● **Try it**: Pick out the lines below with "Switch" and list them.

● **Dataset records**:
Start of Block
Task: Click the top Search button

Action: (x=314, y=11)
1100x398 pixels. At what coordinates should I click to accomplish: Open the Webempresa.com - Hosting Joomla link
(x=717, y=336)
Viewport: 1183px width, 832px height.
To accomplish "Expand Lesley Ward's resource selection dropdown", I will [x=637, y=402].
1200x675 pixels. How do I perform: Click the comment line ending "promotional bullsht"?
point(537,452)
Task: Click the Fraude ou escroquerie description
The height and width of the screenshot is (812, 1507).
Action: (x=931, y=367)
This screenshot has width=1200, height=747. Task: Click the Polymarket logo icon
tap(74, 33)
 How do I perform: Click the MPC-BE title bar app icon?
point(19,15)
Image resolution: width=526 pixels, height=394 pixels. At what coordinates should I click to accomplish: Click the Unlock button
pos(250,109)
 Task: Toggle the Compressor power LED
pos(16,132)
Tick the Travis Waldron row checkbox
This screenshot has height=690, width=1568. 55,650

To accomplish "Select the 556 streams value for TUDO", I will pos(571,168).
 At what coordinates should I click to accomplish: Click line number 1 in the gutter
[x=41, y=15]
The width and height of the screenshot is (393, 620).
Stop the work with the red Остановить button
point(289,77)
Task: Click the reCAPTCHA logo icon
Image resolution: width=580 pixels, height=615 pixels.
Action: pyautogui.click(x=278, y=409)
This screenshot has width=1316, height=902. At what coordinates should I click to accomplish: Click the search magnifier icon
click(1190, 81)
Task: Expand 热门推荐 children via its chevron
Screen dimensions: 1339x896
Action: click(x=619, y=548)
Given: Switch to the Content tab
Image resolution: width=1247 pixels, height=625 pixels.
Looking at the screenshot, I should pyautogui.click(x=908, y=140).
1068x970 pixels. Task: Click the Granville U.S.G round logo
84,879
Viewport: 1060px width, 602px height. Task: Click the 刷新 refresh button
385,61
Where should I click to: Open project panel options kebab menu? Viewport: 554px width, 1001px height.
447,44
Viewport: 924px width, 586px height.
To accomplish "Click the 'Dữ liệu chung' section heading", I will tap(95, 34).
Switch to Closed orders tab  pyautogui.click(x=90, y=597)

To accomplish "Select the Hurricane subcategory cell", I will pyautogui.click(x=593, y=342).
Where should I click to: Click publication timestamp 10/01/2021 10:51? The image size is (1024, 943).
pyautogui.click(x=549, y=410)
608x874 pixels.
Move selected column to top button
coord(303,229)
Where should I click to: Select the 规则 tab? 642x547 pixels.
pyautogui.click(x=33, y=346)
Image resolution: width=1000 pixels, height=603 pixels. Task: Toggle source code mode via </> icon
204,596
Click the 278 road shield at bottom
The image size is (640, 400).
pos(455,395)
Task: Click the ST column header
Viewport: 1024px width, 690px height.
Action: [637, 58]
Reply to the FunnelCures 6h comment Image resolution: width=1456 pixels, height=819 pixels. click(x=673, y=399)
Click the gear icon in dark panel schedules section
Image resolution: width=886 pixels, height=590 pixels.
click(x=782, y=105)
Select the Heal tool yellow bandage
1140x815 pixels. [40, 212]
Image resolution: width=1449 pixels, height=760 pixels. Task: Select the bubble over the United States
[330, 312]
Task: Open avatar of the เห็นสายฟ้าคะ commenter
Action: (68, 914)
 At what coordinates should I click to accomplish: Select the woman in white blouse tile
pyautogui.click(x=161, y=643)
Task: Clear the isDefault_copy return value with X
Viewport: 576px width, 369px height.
End of Block
● **Solved problem**:
Given: Switch to the Content tab
Switch to Closed orders tab  pyautogui.click(x=90, y=597)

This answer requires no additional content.